Product

Introducing Mesos-native health checks in Apache Mesos - Part II

Jan 17, 2017

Gaston Kleiman

D2iQ

7 min read

 
In part one of this series, we introduced you to the brave new world of Mesos-native health checks.
 
In part two, join us as we take a deeper dive to reach the scaling limits of Marathon and Mesos-native health checks.
 
Setup
 
We ran scale tests against single-master DC/OS clusters running on m3.xlarge (4 vCPUs and 15 GiB RAM) instances on Amazon EC2. Our goal was to find out how a cluster with health checked tasks behaves under load.
 
Mesos health checks will be supported in DC/OS 1.9, so we created a custom DC/OS build with Marathon v1.4.0-RC1 and a version of Mesos with support for HTTP and TCP health checks.
 
How we tested
 
We wanted to see how both Mesos and Marathon behave as we scale up the number of tasks being probed.
 
The test tasks run nc to test TCP health checks, and python -m SimpleHTTPServer to test HTTP health checks. We used the following configuration for all health checks (full Marathon Application Definitions):
 
gracePeriodSeconds: 20intervalSeconds: 1maxConsecutiveFailures: 3delaySeconds: 0
 
We then wrote a Python script that tries to scale the application up, while plotting a chart to keep track of the state of all the tasks.

*The tasks*
- a) Quote the Mesos health checks post word for word, everything from "Introducing Mesos-native health" down to "of Mesos-native health checks.".
- b) Print everything in the records from the line containing "Viewport: 317px width, 193px" down to the line containing "pos(337,74)", with both of those lines included and nothing changed.

*Records*
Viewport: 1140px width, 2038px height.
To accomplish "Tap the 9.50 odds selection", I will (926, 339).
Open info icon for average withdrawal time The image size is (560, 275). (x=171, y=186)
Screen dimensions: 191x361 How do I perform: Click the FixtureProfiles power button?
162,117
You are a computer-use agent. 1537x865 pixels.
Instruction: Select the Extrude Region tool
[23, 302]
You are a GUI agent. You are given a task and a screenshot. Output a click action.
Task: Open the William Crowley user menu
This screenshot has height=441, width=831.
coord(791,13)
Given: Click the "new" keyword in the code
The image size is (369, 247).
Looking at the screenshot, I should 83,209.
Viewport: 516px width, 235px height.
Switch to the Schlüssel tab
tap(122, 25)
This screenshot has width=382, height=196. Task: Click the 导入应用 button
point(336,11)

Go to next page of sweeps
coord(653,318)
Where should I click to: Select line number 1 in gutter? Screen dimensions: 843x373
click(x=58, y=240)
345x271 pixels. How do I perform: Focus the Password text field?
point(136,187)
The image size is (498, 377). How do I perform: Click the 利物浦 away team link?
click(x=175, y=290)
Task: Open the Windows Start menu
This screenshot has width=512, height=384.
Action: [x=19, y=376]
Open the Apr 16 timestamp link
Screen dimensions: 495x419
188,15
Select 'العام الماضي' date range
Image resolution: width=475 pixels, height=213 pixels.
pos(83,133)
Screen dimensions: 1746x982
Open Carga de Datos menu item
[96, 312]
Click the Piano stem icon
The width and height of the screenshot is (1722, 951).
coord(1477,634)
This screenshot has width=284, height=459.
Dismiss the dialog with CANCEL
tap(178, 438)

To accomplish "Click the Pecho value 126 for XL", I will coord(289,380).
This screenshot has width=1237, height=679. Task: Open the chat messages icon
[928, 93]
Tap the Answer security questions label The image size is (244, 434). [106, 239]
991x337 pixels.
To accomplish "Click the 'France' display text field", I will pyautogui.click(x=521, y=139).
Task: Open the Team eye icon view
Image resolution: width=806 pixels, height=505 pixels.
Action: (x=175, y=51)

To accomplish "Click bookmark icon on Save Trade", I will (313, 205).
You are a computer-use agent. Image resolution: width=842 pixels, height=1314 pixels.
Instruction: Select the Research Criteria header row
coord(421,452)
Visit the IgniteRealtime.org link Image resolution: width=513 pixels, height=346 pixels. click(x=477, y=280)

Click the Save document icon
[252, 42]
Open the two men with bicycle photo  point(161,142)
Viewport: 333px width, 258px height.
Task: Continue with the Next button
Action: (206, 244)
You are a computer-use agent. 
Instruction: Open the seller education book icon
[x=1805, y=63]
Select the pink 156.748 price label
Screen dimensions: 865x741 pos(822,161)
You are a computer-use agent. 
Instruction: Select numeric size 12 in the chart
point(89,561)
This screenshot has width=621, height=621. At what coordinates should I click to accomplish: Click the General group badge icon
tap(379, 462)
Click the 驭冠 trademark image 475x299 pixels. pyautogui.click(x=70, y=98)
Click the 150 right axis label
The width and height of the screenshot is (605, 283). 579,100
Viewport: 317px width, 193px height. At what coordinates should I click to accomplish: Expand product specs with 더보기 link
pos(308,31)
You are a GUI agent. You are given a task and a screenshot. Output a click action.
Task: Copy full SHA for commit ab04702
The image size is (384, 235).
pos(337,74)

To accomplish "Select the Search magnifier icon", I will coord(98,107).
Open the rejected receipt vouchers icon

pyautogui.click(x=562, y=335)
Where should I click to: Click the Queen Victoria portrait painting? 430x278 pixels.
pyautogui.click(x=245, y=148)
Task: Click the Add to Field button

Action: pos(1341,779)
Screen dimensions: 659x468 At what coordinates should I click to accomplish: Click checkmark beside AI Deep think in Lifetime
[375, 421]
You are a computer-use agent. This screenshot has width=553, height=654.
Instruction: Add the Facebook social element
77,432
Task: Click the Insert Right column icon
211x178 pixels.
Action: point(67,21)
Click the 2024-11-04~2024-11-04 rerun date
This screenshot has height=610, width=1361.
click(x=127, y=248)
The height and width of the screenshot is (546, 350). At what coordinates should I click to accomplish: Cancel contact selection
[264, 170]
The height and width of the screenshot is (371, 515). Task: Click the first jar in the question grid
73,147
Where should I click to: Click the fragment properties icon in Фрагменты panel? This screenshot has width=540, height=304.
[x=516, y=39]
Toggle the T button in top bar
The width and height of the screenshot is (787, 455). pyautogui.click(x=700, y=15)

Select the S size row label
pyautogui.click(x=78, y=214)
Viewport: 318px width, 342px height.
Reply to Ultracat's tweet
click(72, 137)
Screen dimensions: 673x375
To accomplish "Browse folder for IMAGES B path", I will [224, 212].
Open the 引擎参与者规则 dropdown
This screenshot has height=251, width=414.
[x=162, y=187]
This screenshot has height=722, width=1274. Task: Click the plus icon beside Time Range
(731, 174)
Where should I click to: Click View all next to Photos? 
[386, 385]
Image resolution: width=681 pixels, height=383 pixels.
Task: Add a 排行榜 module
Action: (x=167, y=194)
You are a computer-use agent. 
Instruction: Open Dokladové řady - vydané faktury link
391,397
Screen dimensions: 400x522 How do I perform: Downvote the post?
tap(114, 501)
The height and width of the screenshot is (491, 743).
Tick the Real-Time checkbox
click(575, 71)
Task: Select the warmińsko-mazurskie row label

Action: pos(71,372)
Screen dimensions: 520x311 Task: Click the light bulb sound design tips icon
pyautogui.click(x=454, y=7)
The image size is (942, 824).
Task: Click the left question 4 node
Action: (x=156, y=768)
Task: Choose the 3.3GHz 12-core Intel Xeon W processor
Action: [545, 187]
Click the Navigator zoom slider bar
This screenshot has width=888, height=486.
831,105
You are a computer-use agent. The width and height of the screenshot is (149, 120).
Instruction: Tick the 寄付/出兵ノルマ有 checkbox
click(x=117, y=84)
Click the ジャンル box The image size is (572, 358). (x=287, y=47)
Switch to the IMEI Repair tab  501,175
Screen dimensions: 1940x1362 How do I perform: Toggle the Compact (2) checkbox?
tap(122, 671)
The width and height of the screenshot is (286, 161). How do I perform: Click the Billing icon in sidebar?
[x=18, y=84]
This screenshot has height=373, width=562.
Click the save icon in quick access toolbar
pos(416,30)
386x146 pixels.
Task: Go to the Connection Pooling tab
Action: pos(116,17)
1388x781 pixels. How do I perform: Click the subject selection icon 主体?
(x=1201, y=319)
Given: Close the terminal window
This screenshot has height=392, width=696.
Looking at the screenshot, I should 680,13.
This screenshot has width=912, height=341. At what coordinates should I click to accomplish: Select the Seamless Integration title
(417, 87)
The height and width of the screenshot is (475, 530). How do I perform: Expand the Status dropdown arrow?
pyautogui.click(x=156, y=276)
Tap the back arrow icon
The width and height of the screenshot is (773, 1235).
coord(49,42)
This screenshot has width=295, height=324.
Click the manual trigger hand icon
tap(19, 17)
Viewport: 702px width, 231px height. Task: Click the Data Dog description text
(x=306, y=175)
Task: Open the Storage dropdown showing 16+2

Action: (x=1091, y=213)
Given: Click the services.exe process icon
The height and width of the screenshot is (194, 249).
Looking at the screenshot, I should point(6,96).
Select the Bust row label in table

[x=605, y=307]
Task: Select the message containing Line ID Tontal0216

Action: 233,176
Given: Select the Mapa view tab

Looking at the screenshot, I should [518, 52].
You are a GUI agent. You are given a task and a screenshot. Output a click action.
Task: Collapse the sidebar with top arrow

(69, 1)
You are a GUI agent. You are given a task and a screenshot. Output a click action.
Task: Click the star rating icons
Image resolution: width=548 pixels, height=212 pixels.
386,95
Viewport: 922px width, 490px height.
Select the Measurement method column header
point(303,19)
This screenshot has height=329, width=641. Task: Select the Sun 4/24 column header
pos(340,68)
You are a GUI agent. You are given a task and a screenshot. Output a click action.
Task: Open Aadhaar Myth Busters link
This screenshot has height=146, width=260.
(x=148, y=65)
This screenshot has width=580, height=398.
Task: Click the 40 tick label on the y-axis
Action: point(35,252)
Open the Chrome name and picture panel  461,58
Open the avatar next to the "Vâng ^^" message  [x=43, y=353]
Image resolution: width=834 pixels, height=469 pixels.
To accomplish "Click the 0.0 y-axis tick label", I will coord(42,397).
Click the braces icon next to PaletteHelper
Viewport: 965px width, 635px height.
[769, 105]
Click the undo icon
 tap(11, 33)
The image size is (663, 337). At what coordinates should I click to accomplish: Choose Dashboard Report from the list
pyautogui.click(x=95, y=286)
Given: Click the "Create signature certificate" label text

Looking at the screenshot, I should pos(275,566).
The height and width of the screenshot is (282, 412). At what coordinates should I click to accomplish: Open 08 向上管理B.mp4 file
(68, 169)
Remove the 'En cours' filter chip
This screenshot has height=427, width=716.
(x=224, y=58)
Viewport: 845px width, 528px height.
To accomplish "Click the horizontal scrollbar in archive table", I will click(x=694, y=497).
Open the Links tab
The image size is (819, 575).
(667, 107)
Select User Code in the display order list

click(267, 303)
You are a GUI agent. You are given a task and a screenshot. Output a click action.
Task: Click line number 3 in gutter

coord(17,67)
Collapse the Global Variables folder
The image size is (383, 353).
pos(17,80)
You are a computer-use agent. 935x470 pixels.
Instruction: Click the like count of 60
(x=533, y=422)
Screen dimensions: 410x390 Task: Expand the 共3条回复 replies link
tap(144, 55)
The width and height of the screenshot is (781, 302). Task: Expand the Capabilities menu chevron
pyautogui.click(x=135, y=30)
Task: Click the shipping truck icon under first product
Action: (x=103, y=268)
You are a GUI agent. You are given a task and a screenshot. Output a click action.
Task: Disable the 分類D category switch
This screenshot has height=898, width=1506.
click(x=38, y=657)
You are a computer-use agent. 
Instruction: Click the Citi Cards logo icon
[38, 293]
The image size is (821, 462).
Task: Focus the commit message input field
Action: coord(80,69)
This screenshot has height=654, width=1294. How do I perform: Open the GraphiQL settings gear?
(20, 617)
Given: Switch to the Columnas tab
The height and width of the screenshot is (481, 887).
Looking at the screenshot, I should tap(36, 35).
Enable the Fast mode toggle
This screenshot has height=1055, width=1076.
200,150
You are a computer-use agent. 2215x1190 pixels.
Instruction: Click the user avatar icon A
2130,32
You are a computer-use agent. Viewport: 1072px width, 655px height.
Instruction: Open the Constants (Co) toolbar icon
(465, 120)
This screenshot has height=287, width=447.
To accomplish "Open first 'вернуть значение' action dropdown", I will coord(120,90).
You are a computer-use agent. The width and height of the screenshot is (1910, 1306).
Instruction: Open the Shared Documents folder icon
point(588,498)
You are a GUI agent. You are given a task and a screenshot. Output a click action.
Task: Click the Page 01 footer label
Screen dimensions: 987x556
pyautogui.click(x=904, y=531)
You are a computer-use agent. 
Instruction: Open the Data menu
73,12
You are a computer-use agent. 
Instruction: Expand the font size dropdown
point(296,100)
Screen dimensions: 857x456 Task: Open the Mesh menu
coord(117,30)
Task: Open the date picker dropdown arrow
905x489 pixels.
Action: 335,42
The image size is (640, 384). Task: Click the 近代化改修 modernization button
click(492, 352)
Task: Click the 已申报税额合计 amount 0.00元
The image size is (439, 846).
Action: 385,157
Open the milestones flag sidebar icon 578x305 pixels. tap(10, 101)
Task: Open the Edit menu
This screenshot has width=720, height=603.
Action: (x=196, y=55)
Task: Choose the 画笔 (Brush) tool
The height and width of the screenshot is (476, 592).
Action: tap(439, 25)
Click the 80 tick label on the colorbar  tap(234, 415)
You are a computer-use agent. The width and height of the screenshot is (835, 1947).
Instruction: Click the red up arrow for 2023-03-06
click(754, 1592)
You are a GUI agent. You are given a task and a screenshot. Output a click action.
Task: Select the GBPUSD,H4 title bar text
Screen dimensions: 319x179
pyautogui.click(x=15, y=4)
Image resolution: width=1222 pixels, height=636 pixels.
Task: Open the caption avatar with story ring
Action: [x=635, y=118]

*Results of the tasks*
- a)
Introducing Mesos-native health checks in Apache Mesos - Part II

Jan 17, 2017

Gaston Kleiman

D2iQ

7 min read

 
In part one of this series, we introduced you to the brave new world of Mesos-native health checks.

- b)
Viewport: 317px width, 193px height. At what coordinates should I click to accomplish: Expand product specs with 더보기 link
pos(308,31)
You are a GUI agent. You are given a task and a screenshot. Output a click action.
Task: Copy full SHA for commit ab04702
The image size is (384, 235).
pos(337,74)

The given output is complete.